Phageptosis: A bacterial cell death program induced by crispr-cas systems.

Abstract

Programmed cell death (PCD) is a fundamental mechanism that has evolved across both unicellular and multicellular organisms for species preservation and self-protection. In certain contexts, genetically regulated cell death can enable surviving cells to thrive, safeguarding the genotype from extinction. Recent research on bacteria and archaea has revealed an ancient defense mechanism involving CRISPR (Clustered Regularly Interspaced Short Palindromic Repeats) and Cas (CRISPR-associated) proteins.

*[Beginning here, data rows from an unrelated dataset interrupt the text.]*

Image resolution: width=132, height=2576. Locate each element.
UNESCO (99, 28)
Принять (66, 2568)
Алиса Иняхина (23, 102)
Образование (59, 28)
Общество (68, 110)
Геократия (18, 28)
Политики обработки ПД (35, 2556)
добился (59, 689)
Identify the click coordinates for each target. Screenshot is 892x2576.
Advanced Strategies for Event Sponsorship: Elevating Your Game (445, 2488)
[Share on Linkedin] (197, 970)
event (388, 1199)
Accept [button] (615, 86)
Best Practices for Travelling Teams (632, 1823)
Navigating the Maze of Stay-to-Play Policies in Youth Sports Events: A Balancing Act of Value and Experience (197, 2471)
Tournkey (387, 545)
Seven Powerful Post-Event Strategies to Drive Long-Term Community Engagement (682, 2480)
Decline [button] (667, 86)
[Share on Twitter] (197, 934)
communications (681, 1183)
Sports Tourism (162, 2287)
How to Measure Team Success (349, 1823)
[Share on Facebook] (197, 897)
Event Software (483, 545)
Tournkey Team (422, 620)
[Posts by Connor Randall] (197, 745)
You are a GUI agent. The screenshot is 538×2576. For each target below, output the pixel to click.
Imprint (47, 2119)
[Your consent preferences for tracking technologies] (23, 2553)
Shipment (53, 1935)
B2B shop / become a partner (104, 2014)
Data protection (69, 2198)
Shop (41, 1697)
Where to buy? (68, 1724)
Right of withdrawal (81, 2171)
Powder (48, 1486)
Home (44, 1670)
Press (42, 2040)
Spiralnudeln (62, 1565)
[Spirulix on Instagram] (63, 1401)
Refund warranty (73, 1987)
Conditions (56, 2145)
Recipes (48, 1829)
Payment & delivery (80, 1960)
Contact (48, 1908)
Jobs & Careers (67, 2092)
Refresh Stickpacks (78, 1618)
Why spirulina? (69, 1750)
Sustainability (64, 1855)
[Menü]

These systems identify and eliminate invading genetic elements, such as bacteriophages, transposons, and plasmids, using sequence-specific RNA-guided targeting. A protease complex called Craspase, activated by non-self RNA, regulates Cas nuclease activity, facilitating this primitive form of immunity. Interestingly, this pathway shows structural and mechanistic similarities to apoptosis, the first recognized form of programmed mammalian cell death, characterized by chromatin condensation, nuclear fragmentation, and membrane blebbing. Other regulated cell death pathways, including necroptosis and pyroptosis, also share overlapping features. Comparative genomic studies reveal a conserved molecular framework underpinning these diverse death pathways across life forms. In this article, we explore the emerging parallels and distinctions between apoptosis and CRISPR-Cas-mediated cell death, a process we refer to as "phageptosis," highlighting evolutionary links and their implications for understanding cell death mechanisms.